---- RECORDS FOR THE EXERCISE
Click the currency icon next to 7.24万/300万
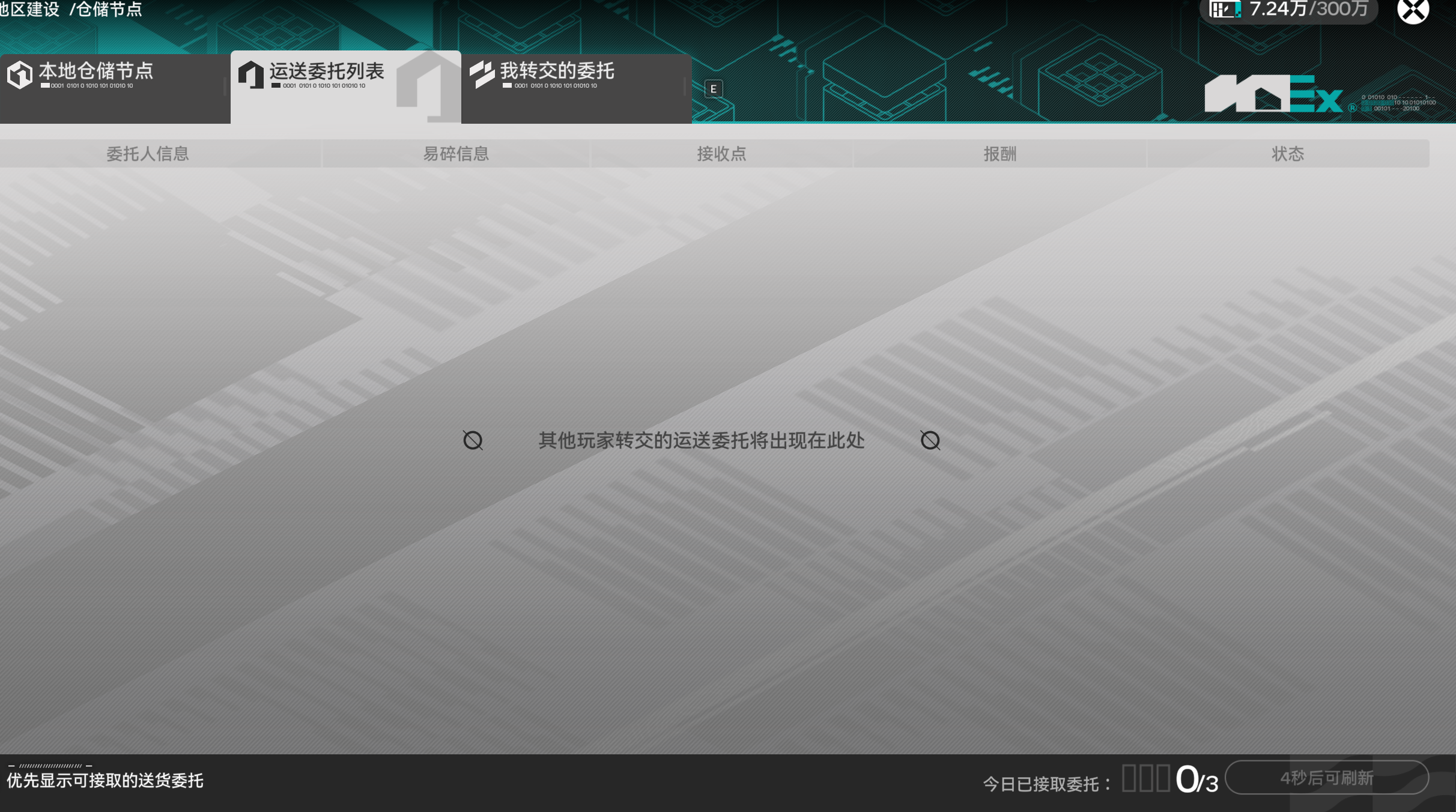This screenshot has height=812, width=1456. [x=1225, y=10]
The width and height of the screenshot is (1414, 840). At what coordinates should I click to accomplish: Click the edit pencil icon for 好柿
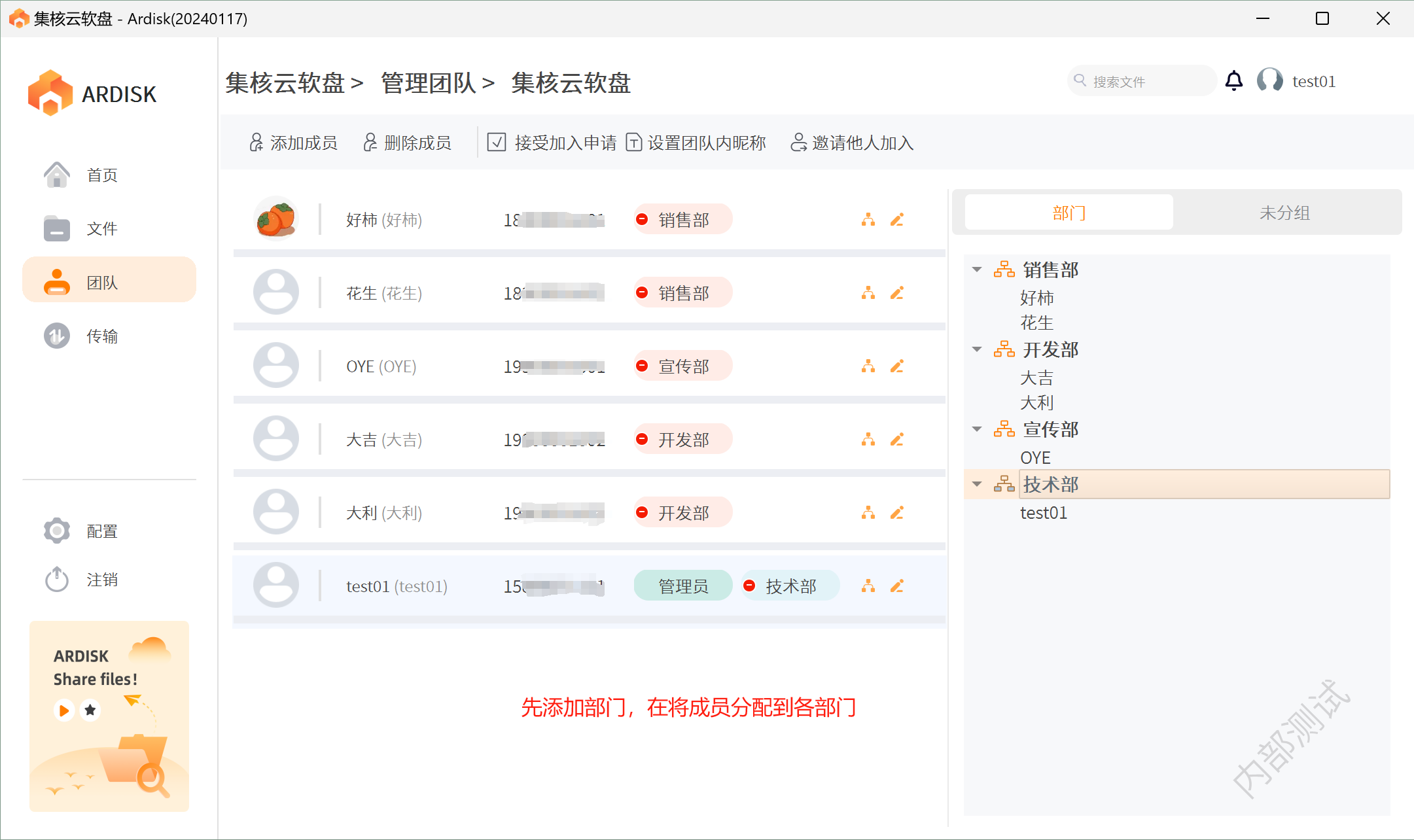pos(897,220)
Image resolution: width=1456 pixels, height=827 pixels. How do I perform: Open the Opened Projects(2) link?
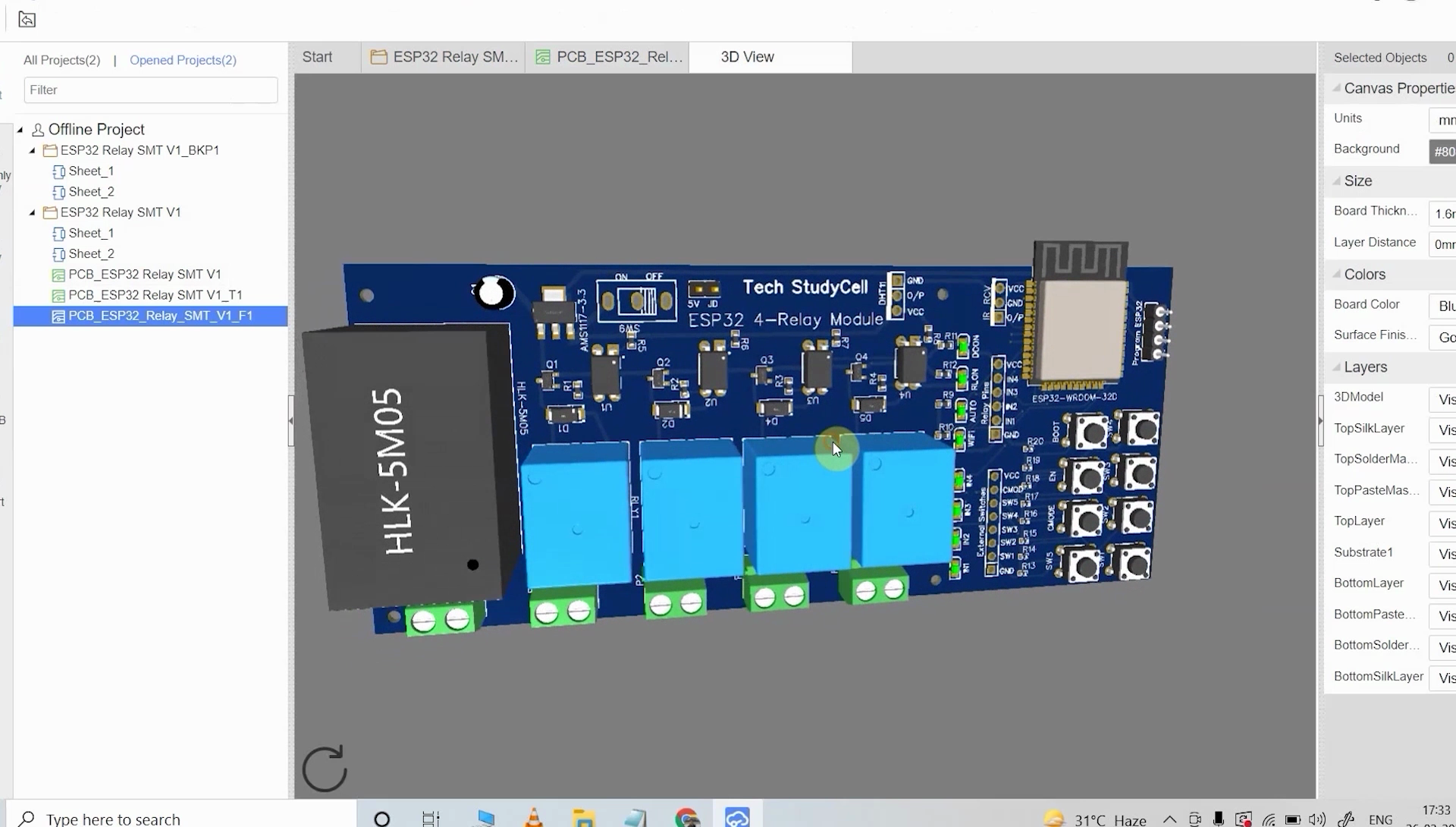[182, 60]
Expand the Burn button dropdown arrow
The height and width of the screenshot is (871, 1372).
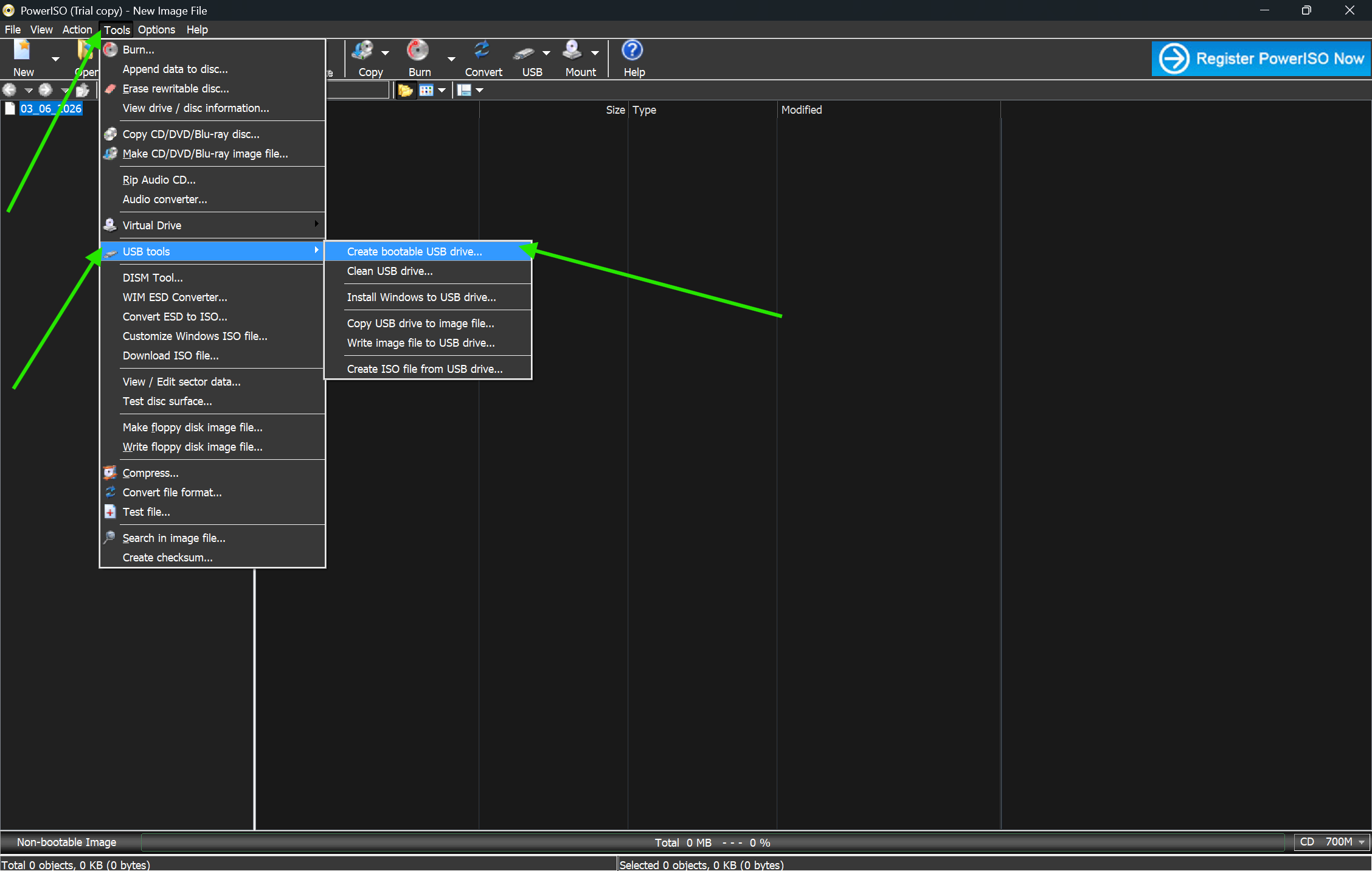tap(451, 59)
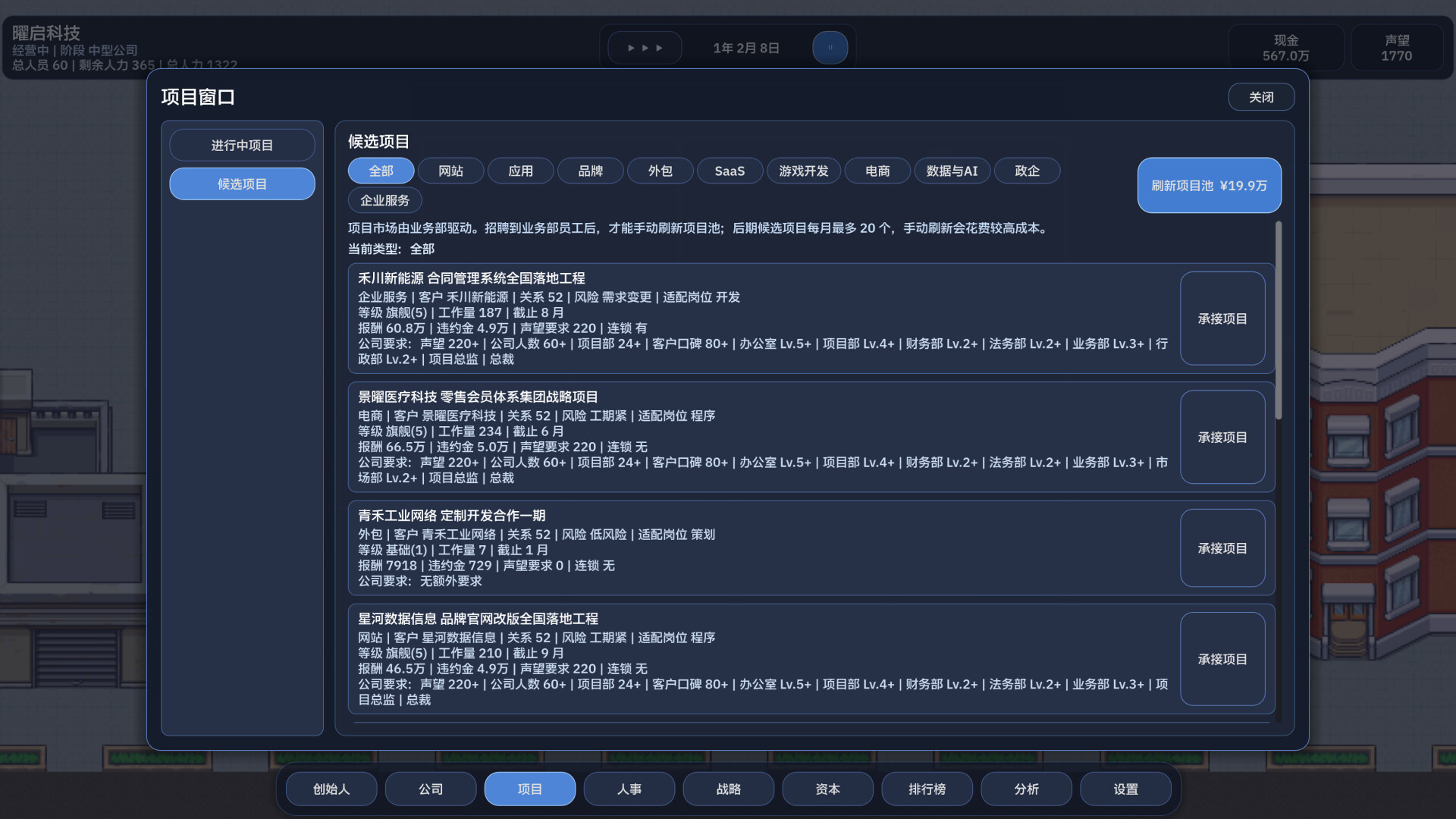
Task: Open the 设置 bottom menu
Action: point(1125,789)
--------
▶ [WHAT THIS TASK INVOLVES]:
The listing is to be reproduced in full and exactly, except that its pictures are to be dropped.

▶ [RESPONSE TO THIS EXERCISE]:
Click the currency icon next to 7.24万/300万
This screenshot has height=812, width=1456. [x=1225, y=10]
The width and height of the screenshot is (1414, 840). At what coordinates should I click to accomplish: Click the edit pencil icon for 好柿
pos(897,220)
Image resolution: width=1456 pixels, height=827 pixels. How do I perform: Open the Opened Projects(2) link?
[182, 60]
Expand the Burn button dropdown arrow
The height and width of the screenshot is (871, 1372).
tap(451, 59)
Task: Open the 设置 bottom menu
Action: point(1125,789)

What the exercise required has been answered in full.